If you're a classic film fan, the recent spate of awards bestowed upon Helen Mirren for her portrayal of Queen Elizabeth the Second no doubt brings to mind the image of Bette Davis, and her unforgettable 1939 stint as Queen Elizabeth the First.
The Private Lives of Elizabeth and Essex, widely available on DVD, is a well paced mix of playwright Maxwell Anderson's flowery language and director Michael Curtiz' familiar themes, including that of the aching incongruity of love in political circumstance (see Casablanca.)

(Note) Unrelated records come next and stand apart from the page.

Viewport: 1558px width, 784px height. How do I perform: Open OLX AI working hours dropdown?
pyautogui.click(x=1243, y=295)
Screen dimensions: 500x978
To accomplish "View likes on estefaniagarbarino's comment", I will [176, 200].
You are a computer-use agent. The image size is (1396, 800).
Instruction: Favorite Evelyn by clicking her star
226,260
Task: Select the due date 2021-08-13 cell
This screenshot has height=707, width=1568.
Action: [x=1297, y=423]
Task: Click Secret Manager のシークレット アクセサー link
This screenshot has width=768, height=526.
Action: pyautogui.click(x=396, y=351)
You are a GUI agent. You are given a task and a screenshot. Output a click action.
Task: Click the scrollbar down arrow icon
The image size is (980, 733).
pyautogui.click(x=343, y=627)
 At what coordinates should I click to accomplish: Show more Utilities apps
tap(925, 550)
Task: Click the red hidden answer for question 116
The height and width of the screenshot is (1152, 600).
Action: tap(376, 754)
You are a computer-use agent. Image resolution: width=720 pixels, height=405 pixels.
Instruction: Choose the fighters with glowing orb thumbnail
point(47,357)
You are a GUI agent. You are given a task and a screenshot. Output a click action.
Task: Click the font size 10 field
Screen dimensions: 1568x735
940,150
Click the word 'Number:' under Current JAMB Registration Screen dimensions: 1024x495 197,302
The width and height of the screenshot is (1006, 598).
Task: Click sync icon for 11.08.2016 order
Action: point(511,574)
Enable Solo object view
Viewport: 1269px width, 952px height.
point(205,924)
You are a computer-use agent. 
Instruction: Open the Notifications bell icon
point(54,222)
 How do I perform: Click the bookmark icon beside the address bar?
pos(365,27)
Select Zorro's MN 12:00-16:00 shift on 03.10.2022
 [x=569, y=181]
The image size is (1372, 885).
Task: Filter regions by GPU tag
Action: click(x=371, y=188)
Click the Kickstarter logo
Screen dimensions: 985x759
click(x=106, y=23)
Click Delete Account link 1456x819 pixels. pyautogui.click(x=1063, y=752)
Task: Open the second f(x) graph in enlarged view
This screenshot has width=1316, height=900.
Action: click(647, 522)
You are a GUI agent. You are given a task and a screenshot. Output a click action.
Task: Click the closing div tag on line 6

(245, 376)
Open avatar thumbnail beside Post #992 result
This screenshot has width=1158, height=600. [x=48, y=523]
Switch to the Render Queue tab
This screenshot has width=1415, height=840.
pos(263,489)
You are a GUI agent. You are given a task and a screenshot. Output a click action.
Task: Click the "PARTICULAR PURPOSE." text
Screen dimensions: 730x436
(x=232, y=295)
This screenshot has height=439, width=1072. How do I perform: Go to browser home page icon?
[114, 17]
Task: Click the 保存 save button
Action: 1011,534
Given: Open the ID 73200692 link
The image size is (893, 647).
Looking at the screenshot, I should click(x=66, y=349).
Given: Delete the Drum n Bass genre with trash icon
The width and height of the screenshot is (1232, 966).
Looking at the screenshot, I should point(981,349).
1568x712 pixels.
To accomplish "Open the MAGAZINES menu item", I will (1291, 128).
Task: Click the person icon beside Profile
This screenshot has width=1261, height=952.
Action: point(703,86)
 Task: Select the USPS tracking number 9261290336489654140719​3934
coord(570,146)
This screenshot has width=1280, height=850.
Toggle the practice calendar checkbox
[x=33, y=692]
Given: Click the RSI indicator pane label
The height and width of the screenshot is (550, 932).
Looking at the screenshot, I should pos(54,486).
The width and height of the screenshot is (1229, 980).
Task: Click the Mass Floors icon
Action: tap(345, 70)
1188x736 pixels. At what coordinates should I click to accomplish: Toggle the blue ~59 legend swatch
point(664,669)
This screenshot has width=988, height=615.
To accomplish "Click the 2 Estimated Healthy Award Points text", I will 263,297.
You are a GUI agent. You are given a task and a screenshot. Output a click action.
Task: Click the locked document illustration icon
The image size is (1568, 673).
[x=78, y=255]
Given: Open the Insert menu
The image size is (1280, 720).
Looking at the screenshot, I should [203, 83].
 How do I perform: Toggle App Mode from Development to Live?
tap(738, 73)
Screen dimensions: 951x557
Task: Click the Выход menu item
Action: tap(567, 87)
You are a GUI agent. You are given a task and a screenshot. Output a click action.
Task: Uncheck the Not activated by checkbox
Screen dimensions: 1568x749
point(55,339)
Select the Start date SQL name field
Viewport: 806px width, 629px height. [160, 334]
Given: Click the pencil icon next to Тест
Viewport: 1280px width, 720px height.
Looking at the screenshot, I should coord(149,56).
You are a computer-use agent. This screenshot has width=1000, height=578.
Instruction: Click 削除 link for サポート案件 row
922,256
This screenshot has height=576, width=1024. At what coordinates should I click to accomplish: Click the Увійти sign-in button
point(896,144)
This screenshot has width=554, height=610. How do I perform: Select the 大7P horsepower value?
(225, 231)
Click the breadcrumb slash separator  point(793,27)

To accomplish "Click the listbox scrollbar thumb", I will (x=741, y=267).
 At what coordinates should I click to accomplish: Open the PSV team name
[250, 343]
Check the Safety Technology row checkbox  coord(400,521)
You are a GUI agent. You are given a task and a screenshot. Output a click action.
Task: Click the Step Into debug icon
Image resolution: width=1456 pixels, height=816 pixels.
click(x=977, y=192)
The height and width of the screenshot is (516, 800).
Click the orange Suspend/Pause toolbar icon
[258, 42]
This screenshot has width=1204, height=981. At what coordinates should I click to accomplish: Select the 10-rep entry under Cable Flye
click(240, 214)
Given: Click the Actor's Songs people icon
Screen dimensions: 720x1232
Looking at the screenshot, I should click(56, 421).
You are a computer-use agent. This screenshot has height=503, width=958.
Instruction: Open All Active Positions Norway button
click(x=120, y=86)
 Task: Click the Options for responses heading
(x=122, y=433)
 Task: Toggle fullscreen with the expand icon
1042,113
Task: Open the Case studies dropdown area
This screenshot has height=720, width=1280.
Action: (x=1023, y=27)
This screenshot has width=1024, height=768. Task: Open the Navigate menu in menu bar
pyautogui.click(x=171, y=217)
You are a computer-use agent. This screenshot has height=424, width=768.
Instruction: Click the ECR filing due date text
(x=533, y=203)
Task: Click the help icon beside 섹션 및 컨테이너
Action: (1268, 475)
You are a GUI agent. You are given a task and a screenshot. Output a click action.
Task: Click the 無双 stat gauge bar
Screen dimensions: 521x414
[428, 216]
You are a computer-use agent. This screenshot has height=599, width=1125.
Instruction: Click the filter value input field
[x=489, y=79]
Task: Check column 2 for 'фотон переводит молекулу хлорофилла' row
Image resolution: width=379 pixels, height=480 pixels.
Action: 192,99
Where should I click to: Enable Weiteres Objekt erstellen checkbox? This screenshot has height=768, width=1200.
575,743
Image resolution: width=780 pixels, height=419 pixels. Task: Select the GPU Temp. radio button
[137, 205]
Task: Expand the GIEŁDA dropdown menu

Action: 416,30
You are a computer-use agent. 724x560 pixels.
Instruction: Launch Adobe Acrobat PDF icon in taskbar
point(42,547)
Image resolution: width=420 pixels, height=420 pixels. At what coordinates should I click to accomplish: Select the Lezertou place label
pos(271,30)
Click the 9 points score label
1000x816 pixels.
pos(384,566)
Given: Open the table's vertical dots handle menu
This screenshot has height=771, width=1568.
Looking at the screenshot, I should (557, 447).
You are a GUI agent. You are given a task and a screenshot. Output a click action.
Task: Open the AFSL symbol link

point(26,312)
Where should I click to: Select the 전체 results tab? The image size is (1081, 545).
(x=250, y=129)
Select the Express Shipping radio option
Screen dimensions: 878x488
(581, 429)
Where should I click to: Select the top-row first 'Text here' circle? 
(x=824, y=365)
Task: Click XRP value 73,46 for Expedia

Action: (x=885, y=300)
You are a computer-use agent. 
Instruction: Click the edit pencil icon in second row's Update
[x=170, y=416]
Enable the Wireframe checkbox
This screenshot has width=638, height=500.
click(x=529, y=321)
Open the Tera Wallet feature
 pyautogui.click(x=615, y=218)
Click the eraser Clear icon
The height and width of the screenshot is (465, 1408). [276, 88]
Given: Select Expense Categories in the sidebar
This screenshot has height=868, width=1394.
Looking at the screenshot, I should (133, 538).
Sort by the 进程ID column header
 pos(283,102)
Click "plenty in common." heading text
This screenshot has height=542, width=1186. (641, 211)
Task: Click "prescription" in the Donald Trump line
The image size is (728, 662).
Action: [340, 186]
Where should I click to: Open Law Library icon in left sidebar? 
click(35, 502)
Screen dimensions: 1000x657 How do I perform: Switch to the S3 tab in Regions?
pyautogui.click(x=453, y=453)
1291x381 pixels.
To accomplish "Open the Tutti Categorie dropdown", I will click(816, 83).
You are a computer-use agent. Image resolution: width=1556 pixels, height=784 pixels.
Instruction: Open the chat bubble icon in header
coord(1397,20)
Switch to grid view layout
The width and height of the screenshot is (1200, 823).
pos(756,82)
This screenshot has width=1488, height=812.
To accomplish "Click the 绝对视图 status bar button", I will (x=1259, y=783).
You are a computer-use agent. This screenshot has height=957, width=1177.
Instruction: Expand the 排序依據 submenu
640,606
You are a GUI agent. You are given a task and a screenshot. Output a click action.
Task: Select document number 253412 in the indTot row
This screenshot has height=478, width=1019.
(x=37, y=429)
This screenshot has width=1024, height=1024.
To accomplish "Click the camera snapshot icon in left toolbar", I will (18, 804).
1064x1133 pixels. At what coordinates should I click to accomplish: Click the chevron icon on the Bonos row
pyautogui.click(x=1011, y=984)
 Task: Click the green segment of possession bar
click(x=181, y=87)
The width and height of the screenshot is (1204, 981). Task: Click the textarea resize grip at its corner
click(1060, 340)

The film opens with dashing, imperturbable Errol Flynn, as star soldier and Queen's confidante Essex, making a grand entrance into a colorful courtyard more MGM than Warner Bros. The conquering hero (three years plundering the Spanish) and his Majesty rekindle their complicated romance, until she is motivated to dispatch him to Ireland, where Spain, it's suspected, might set up post. Due to an act of in-house chicanery, however, Essex is forced to surrender. Livid, he marches what remains of his army into London and demands a share of the throne, an ultimatum that represents the ultimate collision of love and duty.
In Pauline Kael's memorable phrase, pitting Flynn against Davis is like putting a peashooter up against a tank. The film is Davis' all the way. Her egg-shaped face, unblinking, toad-like eyes and high-set russet locks suggest political caricature but Davis, as both a skilled actress and a natural show-off, transcends the restrictive make-up and truly shows us a woman torn, the temperamental professional warring with the heartbroken sentimentalist.
It's best epitomized in a grand and eloquent speech that takes place at the film's 28 minute mark:
"To be a queen is to be less than human. To put pride before desire. To search men's hearts for tenderness and find only ambition. To cry out in the dark for one, unselfish voice and hear only the dry rustle of papers of state. To turn to one's beloved with stars for eyes and have him see behind them only the shadow of the executioner's block."
One wonders, particularly in the wake of Davis' at-long-last-published autobiography, The Girl Who Walked Home Alone, just how naturally the part came to her. As she describes her love life within those pages, "I put all men to a test they can't possibly pass" - and indeed Essex, despite overture after overture, doesn't; he not only loses the contest, he loses his head.
No doubt Mirren will be adding an Oscar this month to her already crowded mantle. Davis didn't win for either of her turns as Elizabeth the First (she reprised the role in the early fifties), but then, as the woman who nicknamed the statuette after one of her distant relatives, what kind of reward for such a grand performance is a sculpture of your uncle?